## What is required
Copy every record that appears below, exactly as it stands.

*** Opening Material shown ***

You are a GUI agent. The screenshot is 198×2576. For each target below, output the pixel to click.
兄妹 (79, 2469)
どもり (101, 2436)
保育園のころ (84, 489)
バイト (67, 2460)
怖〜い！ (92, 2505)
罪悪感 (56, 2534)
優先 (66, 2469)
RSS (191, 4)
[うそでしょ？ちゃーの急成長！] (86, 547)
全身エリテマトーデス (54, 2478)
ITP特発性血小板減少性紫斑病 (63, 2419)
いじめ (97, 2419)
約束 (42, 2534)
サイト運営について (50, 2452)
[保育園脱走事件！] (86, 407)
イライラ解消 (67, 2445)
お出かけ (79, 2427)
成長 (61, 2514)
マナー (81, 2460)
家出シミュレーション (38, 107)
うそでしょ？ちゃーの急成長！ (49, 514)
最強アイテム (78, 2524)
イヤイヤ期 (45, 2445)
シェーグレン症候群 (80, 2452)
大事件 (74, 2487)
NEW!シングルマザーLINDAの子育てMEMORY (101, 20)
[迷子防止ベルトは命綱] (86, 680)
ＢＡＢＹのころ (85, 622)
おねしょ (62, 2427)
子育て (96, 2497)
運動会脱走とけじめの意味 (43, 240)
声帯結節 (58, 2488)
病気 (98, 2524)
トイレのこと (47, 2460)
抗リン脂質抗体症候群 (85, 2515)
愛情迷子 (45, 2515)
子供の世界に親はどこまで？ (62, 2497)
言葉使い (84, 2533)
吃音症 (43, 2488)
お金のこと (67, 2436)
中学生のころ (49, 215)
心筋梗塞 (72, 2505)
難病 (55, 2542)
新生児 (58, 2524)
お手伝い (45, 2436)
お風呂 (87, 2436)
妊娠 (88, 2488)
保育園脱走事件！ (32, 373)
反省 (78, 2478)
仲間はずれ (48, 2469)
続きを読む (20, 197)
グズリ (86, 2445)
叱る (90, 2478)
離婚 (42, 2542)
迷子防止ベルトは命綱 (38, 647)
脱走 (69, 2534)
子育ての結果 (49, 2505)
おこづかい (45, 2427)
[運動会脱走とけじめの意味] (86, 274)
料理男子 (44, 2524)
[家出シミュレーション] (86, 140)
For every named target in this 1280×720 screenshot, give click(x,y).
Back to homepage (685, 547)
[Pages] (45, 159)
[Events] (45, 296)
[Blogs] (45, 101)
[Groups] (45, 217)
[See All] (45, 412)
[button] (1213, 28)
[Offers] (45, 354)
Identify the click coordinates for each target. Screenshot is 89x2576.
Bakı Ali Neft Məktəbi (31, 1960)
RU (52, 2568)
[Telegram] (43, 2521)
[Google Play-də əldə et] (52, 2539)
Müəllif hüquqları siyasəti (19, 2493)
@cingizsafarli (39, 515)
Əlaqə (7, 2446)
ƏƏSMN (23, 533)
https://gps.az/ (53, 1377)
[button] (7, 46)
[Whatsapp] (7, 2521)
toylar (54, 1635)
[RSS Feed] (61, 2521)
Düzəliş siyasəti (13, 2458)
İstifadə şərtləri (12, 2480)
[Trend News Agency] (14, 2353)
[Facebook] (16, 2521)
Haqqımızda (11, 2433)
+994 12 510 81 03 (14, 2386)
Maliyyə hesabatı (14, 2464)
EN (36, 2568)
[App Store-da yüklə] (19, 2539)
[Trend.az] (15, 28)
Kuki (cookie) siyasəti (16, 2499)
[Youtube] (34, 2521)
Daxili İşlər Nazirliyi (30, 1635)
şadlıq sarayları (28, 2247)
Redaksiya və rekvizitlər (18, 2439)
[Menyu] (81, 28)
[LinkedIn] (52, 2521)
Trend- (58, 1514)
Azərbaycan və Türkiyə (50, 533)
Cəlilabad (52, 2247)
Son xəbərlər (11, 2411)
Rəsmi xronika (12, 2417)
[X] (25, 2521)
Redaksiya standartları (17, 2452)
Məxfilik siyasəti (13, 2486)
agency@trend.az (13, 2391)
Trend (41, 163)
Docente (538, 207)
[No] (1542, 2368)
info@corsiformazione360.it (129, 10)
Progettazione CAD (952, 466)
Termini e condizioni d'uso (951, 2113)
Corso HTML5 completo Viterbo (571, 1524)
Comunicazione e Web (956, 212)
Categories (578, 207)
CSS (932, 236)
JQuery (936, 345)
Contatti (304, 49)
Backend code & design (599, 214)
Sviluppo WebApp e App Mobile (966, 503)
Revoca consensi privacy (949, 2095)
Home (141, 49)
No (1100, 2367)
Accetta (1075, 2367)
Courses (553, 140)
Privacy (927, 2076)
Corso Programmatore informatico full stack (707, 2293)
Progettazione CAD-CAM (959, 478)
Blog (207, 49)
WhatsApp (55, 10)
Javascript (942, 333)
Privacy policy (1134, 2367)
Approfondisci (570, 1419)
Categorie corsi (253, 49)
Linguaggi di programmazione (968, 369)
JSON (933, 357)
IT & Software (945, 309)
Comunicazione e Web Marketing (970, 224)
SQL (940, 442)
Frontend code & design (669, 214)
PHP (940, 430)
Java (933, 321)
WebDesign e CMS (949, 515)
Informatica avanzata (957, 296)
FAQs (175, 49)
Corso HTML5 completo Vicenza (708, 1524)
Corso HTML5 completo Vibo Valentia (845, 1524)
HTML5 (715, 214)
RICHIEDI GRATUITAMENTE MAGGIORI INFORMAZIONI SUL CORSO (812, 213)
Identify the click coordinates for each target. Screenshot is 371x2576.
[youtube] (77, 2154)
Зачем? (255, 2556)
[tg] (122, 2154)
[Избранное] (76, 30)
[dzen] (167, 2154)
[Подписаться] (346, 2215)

*** Closing Material shown ***

## Completed exercise
You are a GUI agent. The screenshot is 198×2576. For each target below, output the pixel to click.
兄妹 (79, 2469)
どもり (101, 2436)
保育園のころ (84, 489)
バイト (67, 2460)
怖〜い！ (92, 2505)
罪悪感 (56, 2534)
優先 (66, 2469)
RSS (191, 4)
[うそでしょ？ちゃーの急成長！] (86, 547)
全身エリテマトーデス (54, 2478)
ITP特発性血小板減少性紫斑病 (63, 2419)
いじめ (97, 2419)
約束 (42, 2534)
サイト運営について (50, 2452)
[保育園脱走事件！] (86, 407)
イライラ解消 (67, 2445)
お出かけ (79, 2427)
成長 (61, 2514)
マナー (81, 2460)
家出シミュレーション (38, 107)
うそでしょ？ちゃーの急成長！ (49, 514)
最強アイテム (78, 2524)
イヤイヤ期 (45, 2445)
シェーグレン症候群 (80, 2452)
大事件 (74, 2487)
NEW!シングルマザーLINDAの子育てMEMORY (101, 20)
[迷子防止ベルトは命綱] (86, 680)
ＢＡＢＹのころ (85, 622)
おねしょ (62, 2427)
子育て (96, 2497)
運動会脱走とけじめの意味 (43, 240)
声帯結節 (58, 2488)
病気 (98, 2524)
トイレのこと (47, 2460)
抗リン脂質抗体症候群 (85, 2515)
愛情迷子 (45, 2515)
子供の世界に親はどこまで？ (62, 2497)
言葉使い (84, 2533)
吃音症 (43, 2488)
お金のこと (67, 2436)
中学生のころ (49, 215)
心筋梗塞 (72, 2505)
難病 (55, 2542)
新生児 (58, 2524)
お手伝い (45, 2436)
お風呂 (87, 2436)
妊娠 (88, 2488)
保育園脱走事件！ (32, 373)
反省 (78, 2478)
仲間はずれ (48, 2469)
続きを読む (20, 197)
グズリ (86, 2445)
叱る (90, 2478)
離婚 (42, 2542)
迷子防止ベルトは命綱 (38, 647)
脱走 (69, 2534)
子育ての結果 (49, 2505)
おこづかい (45, 2427)
[運動会脱走とけじめの意味] (86, 274)
料理男子 (44, 2524)
[家出シミュレーション] (86, 140)
For every named target in this 1280×720 screenshot, give click(x,y).
Back to homepage (685, 547)
[Pages] (45, 159)
[Events] (45, 296)
[Blogs] (45, 101)
[Groups] (45, 217)
[See All] (45, 412)
[button] (1213, 28)
[Offers] (45, 354)
Identify the click coordinates for each target. Screenshot is 89x2576.
Bakı Ali Neft Məktəbi (31, 1960)
RU (52, 2568)
[Telegram] (43, 2521)
[Google Play-də əldə et] (52, 2539)
Müəllif hüquqları siyasəti (19, 2493)
@cingizsafarli (39, 515)
Əlaqə (7, 2446)
ƏƏSMN (23, 533)
https://gps.az/ (53, 1377)
[button] (7, 46)
[Whatsapp] (7, 2521)
toylar (54, 1635)
[RSS Feed] (61, 2521)
Düzəliş siyasəti (13, 2458)
İstifadə şərtləri (12, 2480)
[Trend News Agency] (14, 2353)
[Facebook] (16, 2521)
Haqqımızda (11, 2433)
+994 12 510 81 03 (14, 2386)
Maliyyə hesabatı (14, 2464)
EN (36, 2568)
[App Store-da yüklə] (19, 2539)
[Trend.az] (15, 28)
Kuki (cookie) siyasəti (16, 2499)
[Youtube] (34, 2521)
Daxili İşlər Nazirliyi (30, 1635)
şadlıq sarayları (28, 2247)
Redaksiya və rekvizitlər (18, 2439)
[Menyu] (81, 28)
[LinkedIn] (52, 2521)
Trend- (58, 1514)
Azərbaycan və Türkiyə (50, 533)
Cəlilabad (52, 2247)
Son xəbərlər (11, 2411)
Rəsmi xronika (12, 2417)
[X] (25, 2521)
Redaksiya standartları (17, 2452)
Məxfilik siyasəti (13, 2486)
agency@trend.az (13, 2391)
Trend (41, 163)
Docente (538, 207)
[No] (1542, 2368)
info@corsiformazione360.it (129, 10)
Progettazione CAD (952, 466)
Termini e condizioni d'uso (951, 2113)
Corso HTML5 completo Viterbo (571, 1524)
Comunicazione e Web (956, 212)
Categories (578, 207)
CSS (932, 236)
JQuery (936, 345)
Contatti (304, 49)
Backend code & design (599, 214)
Sviluppo WebApp e App Mobile (966, 503)
Revoca consensi privacy (949, 2095)
Home (141, 49)
No (1100, 2367)
Accetta (1075, 2367)
Courses (553, 140)
Privacy (927, 2076)
Corso Programmatore informatico full stack (707, 2293)
Progettazione CAD-CAM (959, 478)
Blog (207, 49)
WhatsApp (55, 10)
Javascript (942, 333)
Privacy policy (1134, 2367)
Approfondisci (570, 1419)
Categorie corsi (253, 49)
Linguaggi di programmazione (968, 369)
JSON (933, 357)
IT & Software (945, 309)
Comunicazione e Web Marketing (970, 224)
SQL (940, 442)
Frontend code & design (669, 214)
PHP (940, 430)
Java (933, 321)
WebDesign e CMS (949, 515)
Informatica avanzata (957, 296)
FAQs (175, 49)
Corso HTML5 completo Vicenza (708, 1524)
Corso HTML5 completo Vibo Valentia (845, 1524)
HTML5 (715, 214)
RICHIEDI GRATUITAMENTE MAGGIORI INFORMAZIONI SUL CORSO (812, 213)
Identify the click coordinates for each target. Screenshot is 371x2576.
[youtube] (77, 2154)
Зачем? (255, 2556)
[tg] (122, 2154)
[Избранное] (76, 30)
[dzen] (167, 2154)
[Подписаться] (346, 2215)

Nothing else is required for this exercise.